When the companies in the S&P 500 index, were analysed, it was found that only a quarter had a strategy aimed at these markets and only 6% were doing serious business in them. The “Return on Disability” index tracks the shares of the 100 firms that deal best with disabled people. Over the past five years it has outperformed the broader stock market.

Such approaches contrast with the way businesses usually look at disabled people: as charity cases, or as needing lots of box-ticking compliance rules and as the source of annoying lawsuits. Good treatment can make business sense, too.

This 1.1 billion strong group of people will surely have among them people who demand their own unique services. In meeting their special preferences, clever companies will make handsome profits. Companies will compete to provide even better services. It will bring a shift from the old ‘charity’ perspective.

There is a higher rate of employee satisfaction and productivity in organizations that include individuals with disabilities. For individuals with intellectual and developmental disabilities and autism, it is a win-win for both the individual and the employer.

The high-functioning autistic people tend to be deft analysts.

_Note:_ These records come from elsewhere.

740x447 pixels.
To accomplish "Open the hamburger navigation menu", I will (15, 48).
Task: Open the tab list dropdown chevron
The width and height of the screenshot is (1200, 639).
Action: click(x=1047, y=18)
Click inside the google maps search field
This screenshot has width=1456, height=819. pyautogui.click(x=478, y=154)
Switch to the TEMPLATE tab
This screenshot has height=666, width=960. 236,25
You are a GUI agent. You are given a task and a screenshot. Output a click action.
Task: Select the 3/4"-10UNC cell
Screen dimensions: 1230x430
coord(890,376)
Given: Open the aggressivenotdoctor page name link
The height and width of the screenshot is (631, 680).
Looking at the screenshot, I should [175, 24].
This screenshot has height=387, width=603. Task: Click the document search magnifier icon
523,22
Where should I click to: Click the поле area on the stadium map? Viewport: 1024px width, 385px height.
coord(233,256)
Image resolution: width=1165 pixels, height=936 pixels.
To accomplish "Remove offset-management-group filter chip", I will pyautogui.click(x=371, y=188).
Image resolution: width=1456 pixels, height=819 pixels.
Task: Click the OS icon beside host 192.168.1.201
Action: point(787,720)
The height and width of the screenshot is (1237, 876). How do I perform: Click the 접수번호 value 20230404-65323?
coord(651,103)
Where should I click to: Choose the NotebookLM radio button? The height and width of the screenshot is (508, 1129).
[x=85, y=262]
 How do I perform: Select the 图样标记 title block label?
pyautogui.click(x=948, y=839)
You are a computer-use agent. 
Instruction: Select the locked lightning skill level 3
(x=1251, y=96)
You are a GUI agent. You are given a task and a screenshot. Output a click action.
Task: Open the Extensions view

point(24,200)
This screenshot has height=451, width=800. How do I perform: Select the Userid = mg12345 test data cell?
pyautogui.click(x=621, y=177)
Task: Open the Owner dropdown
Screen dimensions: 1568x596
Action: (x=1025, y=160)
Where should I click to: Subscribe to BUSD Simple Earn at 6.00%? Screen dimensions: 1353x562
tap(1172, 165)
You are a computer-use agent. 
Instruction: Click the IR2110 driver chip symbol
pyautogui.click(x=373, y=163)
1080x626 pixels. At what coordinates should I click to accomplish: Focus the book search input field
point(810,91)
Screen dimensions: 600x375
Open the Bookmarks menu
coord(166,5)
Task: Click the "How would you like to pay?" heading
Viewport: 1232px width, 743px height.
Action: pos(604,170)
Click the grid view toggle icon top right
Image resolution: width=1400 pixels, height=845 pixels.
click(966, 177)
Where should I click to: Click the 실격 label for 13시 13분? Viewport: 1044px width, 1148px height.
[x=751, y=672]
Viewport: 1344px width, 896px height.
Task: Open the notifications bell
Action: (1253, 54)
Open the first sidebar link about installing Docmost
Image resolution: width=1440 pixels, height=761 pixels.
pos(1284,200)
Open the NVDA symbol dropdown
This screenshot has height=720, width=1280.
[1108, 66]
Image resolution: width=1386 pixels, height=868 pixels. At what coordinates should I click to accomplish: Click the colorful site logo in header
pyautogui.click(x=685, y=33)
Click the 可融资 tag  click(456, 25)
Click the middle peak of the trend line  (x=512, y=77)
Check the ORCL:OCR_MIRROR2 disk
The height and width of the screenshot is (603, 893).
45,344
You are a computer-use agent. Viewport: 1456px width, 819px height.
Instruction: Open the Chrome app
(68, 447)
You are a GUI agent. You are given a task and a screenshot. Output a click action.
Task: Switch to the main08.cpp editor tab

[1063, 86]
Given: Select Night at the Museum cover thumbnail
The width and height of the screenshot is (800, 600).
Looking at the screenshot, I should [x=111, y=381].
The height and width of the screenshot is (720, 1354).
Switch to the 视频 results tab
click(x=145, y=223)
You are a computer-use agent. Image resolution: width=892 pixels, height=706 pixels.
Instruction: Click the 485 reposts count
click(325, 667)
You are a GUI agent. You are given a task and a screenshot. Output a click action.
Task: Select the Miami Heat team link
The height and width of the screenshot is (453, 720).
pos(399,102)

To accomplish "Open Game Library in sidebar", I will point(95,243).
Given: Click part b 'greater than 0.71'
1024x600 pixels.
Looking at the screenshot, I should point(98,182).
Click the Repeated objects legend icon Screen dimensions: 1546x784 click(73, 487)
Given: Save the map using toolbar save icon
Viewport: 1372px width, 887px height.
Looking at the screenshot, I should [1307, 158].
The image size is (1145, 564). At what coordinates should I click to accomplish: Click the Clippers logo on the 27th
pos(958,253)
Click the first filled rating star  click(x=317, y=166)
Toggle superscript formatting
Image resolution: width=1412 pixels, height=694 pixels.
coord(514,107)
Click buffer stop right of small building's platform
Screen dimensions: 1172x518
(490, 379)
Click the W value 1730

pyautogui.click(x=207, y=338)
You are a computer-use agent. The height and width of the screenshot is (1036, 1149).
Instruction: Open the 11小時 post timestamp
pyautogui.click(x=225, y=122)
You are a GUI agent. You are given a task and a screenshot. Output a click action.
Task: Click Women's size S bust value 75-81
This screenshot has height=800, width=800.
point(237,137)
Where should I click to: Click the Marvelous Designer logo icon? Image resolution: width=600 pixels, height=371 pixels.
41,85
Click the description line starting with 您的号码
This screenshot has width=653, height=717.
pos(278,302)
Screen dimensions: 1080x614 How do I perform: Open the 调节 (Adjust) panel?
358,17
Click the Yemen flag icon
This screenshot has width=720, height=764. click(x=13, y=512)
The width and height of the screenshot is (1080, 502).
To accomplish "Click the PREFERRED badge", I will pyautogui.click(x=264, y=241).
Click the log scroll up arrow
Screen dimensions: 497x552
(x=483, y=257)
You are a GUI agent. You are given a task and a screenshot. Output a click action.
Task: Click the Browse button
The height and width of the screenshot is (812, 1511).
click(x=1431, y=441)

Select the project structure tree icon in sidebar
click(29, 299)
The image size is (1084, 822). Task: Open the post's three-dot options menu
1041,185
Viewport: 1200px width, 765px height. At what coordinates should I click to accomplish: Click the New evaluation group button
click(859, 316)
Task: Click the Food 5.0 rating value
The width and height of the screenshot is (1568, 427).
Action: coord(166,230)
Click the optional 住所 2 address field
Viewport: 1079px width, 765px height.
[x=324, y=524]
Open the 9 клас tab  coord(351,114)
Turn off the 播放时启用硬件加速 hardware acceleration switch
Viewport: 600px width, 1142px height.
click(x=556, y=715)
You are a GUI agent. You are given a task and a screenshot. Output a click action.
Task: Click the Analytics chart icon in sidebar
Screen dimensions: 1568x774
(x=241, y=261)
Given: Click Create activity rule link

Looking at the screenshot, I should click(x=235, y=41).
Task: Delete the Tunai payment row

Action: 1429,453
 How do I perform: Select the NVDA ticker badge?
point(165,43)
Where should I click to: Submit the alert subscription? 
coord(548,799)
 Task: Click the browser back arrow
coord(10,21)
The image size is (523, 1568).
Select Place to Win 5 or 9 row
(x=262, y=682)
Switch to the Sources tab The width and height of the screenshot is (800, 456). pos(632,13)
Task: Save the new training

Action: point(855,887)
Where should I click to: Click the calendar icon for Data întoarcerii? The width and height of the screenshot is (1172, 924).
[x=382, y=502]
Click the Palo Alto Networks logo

They can spot patterns or errors in data that are invisible to most non-autistics, making them attractive employees for software firms.

Even less gifted autistic people often have an extraordinary capacity to focus and an eye for detail that make them effective workers. Their desire for routine and dislike of change make them loyal ones, too.

They can excel at jobs that require precision and repetition, such as updating databases, stocking shelves, organising libraries or tinkering with broken cars. Firms that set out to recruit autistic workers, such as Walgreen’s, a big pharmacy chain, find them just as productive as their peers

Where does that leave the old-fashioned organisation man? He will do just fine. The more companies hire brilliant mavericks, the more they need sensible managers to keep the company grounded.
Most employers are scary of hiring severely autistic people, but not all. Accenture India matches autistic workers with jobs that require a good memory or a high tolerance for repetition.

So these days no serious organisation can prosper without them. People with disabilities are like those bright shining stars that illuminate the dark sky. It is to the discretion of the companies whether they want to include these people and let their stars shine bright or squander away this golden opportunity.